I have been doing some work on a project to develop an API for the Free Application for Federal Student Aid (FAFSA) form. After getting the core API designed and published, I wanted to provide several supporting APIs that would help developers be more successful when building their apps on the API.
One example is a list of colleges and universities in the United States. This dataset is available at Data.gov, under the education section. Except for it is just a tab separated text file, which is machine readable, but a little more work for me than if it was available in JSON.
The txt file of all schools was 25.7 MB and contained all elementary as well as secondary schools. For this project i’m just interested in secondary schools, but I need to process the whole file to get at what I needed.
I imported the file into MySQL. Next I was able to filter by type of school, and get the resulting data set I was looking for, with a couple hours of work.

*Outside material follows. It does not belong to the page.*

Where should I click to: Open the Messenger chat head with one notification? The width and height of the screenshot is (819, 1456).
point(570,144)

Now I have two JSON files, one for elementary and one for secondary schools. The whole FAFSA project is a working example of what can be done with government data, outside of the government, but I wanted to highlight the number of hours put into pulling, cleaning up the school data. The federal government most likely does not have the capacity to accept this work back from me, forcing it to remain external.

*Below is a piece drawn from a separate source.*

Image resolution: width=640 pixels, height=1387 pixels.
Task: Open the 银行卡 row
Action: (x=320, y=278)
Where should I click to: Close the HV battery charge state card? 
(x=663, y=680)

I would love to see a way to link up the original list of public elementary and secondary schools with this JSON data set I’ve produced, so that we can take advantage of the cycles I’ve spent evolving this data. I’m sure there are other individuals and companies like me who have cleaned up data, and would be happy to submit it back–there is just now way to do it.
This is why there has to be a sort of DMZ for the public and private sector to interact, allowing the federal government to take advantage of work being done by the numerous folks like me who are working to improve government and build applications using government generated open data.